Stored items
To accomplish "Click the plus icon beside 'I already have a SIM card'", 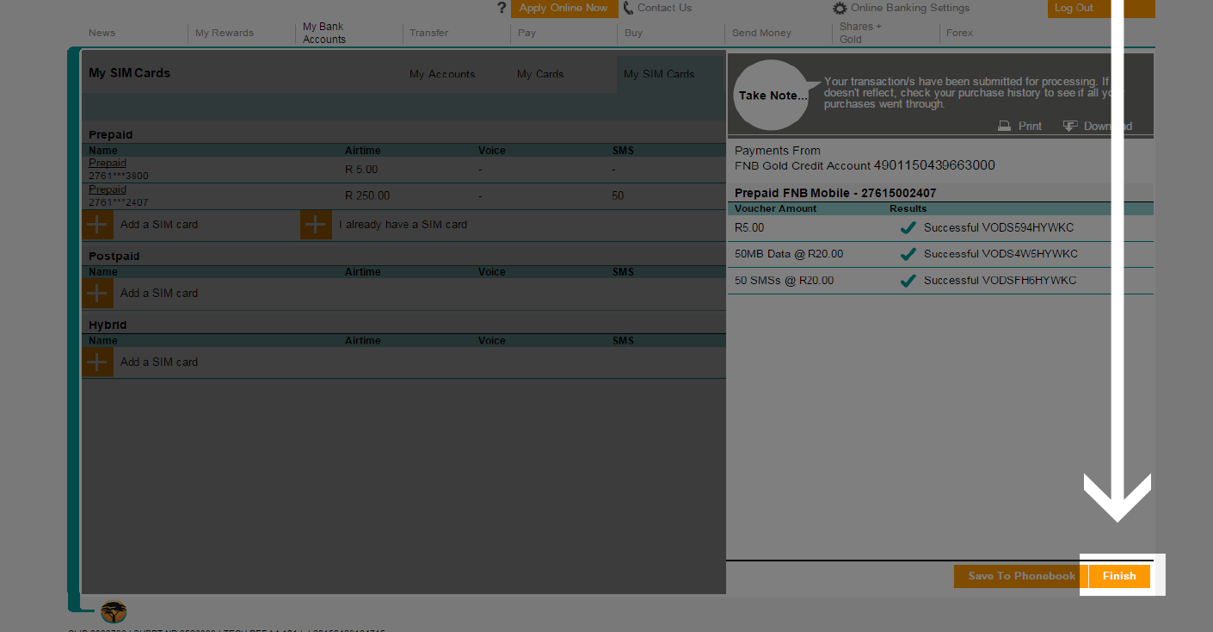I will click(x=316, y=224).
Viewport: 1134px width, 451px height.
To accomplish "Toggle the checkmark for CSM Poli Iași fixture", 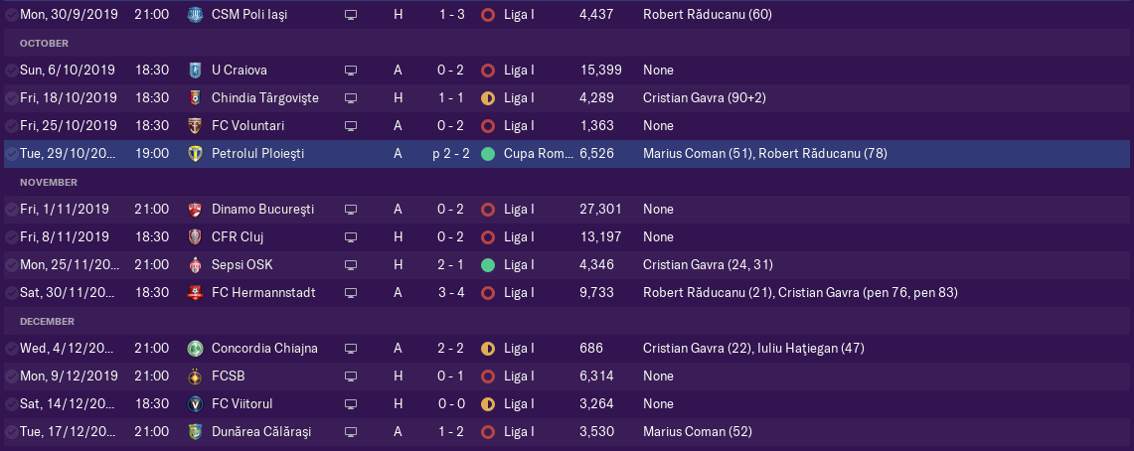I will [11, 15].
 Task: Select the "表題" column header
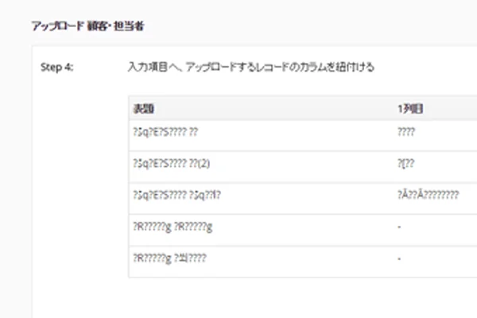(x=144, y=108)
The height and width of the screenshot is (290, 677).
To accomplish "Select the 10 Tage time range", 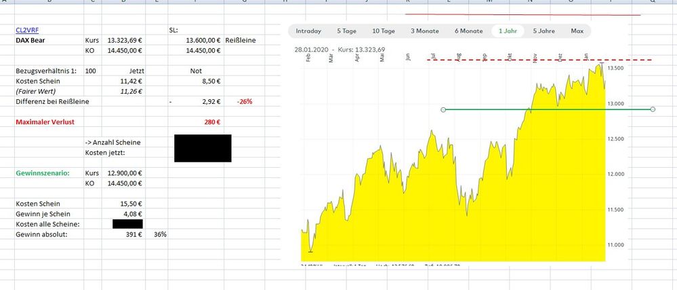I will (x=383, y=31).
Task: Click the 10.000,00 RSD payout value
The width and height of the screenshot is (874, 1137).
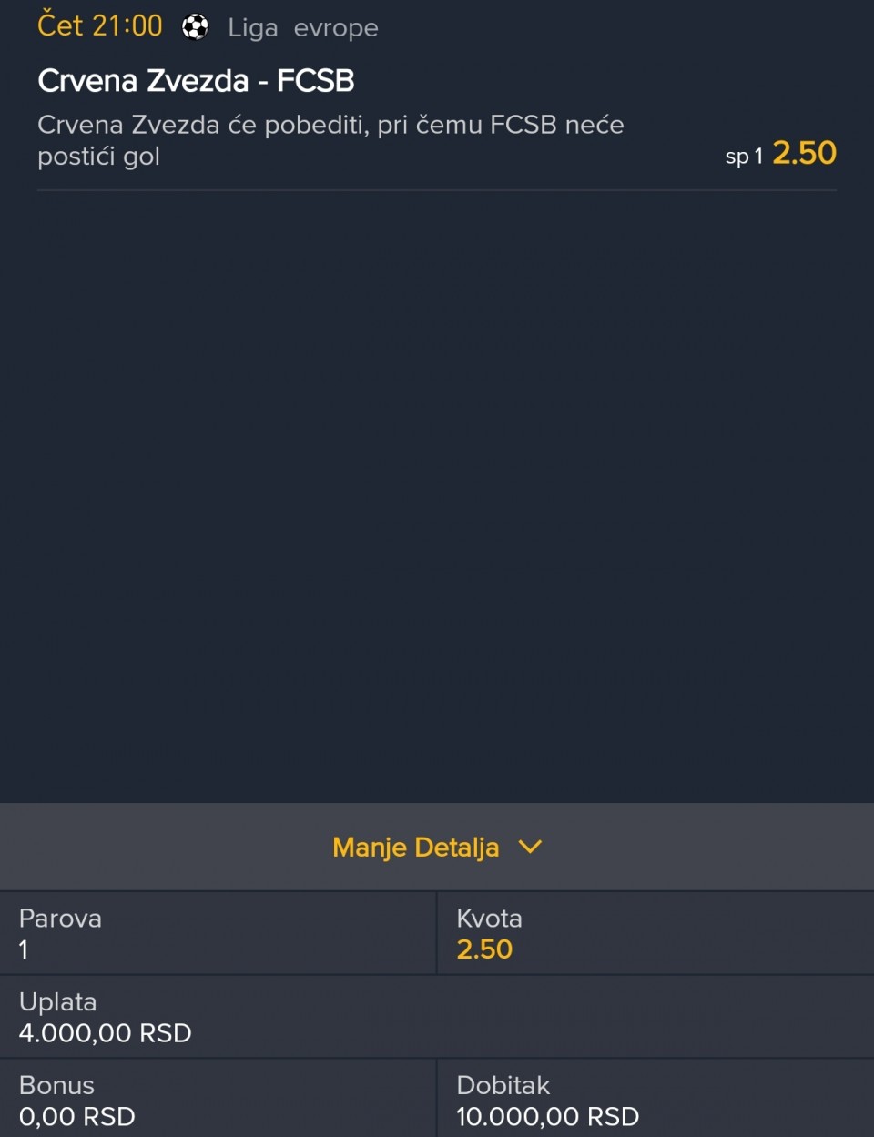Action: tap(547, 1117)
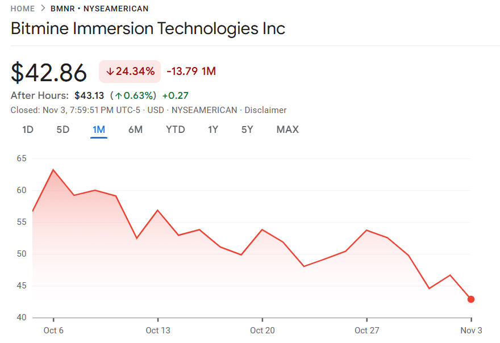View the YTD performance tab
Viewport: 500px width, 343px height.
[x=175, y=129]
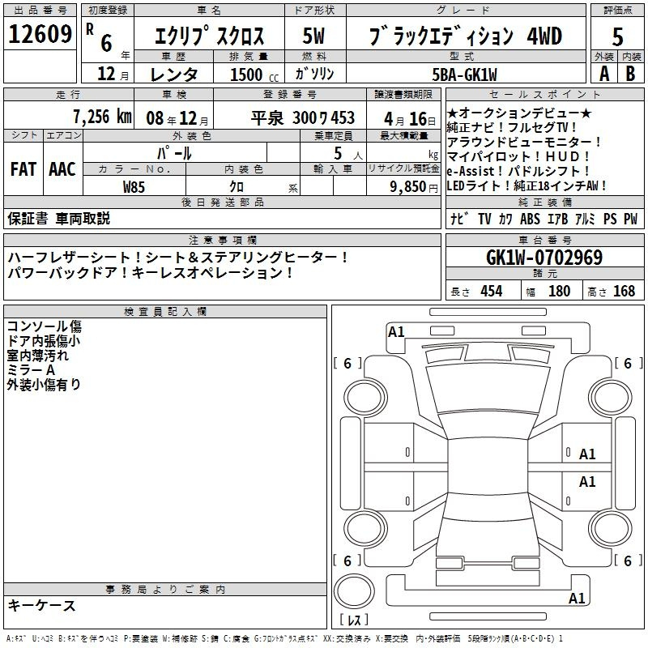Click the chassis number GK1W-0702969
648x648 pixels.
coord(544,258)
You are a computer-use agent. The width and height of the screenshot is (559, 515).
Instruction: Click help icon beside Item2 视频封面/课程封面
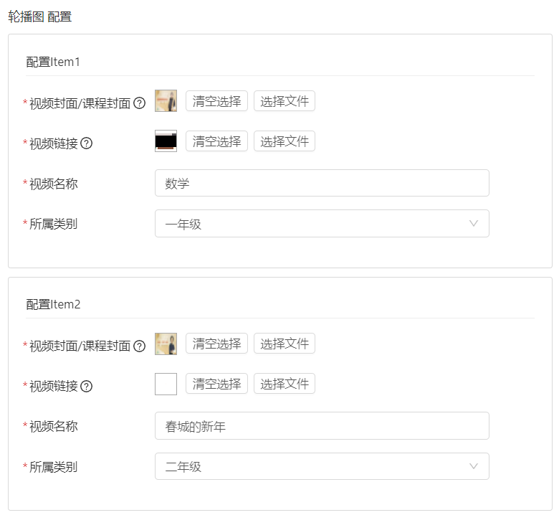tap(140, 346)
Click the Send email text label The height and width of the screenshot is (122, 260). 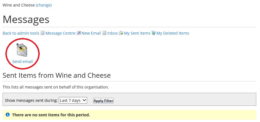click(x=22, y=62)
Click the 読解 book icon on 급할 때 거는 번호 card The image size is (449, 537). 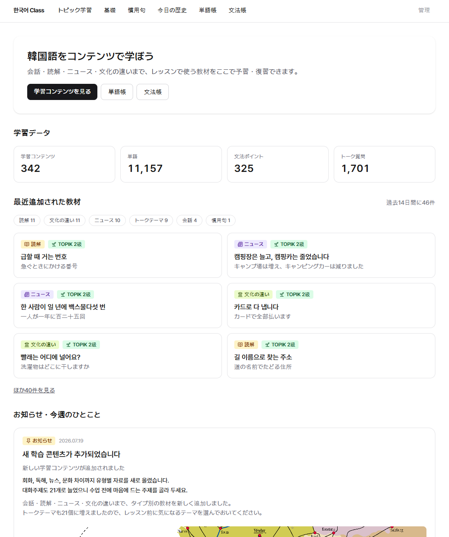27,244
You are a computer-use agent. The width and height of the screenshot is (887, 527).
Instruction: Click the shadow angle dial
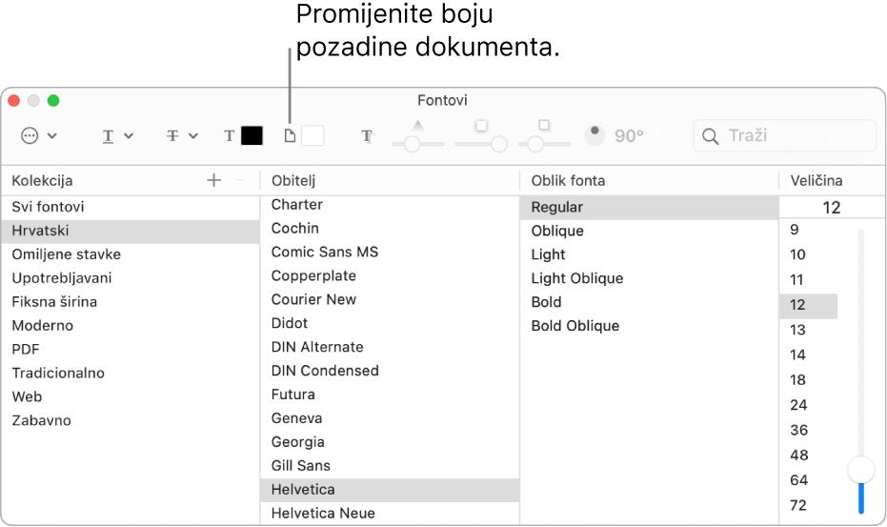tap(595, 135)

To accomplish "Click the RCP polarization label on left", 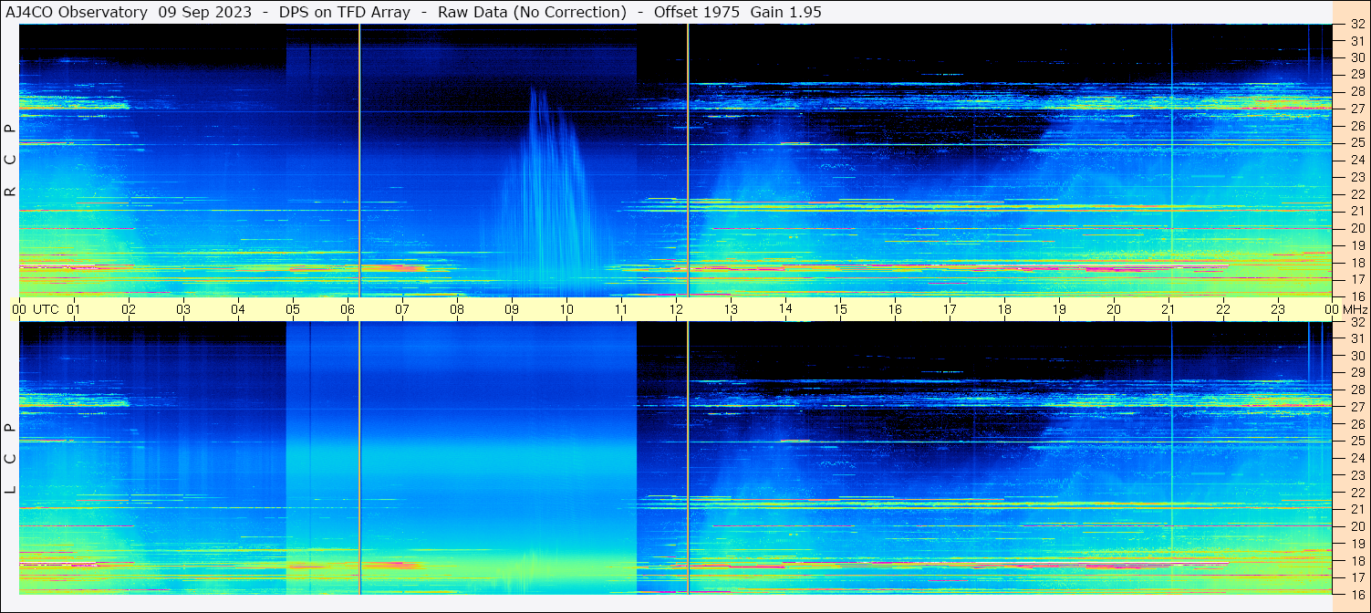I will [10, 161].
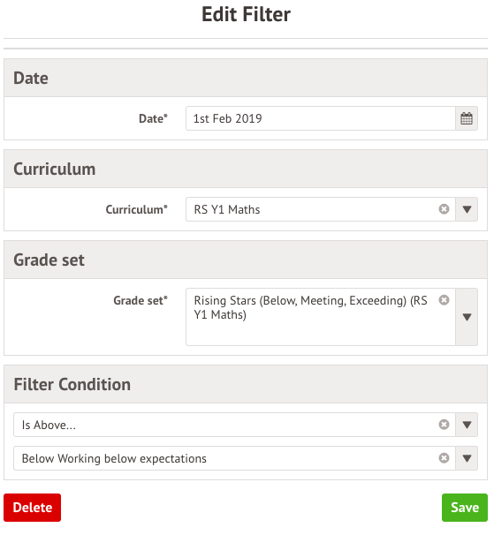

What is needed
Although the records above contain pictures, the copy must not; set down exactly the lines from the one with "Task: Click the 10.000,00 RSD payout value" up to and including the one with "is (559, 515).".

Exercise response
Task: Click the 10.000,00 RSD payout value
The width and height of the screenshot is (874, 1137).
Action: tap(547, 1117)
View the YTD performance tab
Viewport: 500px width, 343px height.
[x=175, y=129]
Click the chassis number GK1W-0702969
648x648 pixels.
coord(544,258)
You are a computer-use agent. The width and height of the screenshot is (559, 515).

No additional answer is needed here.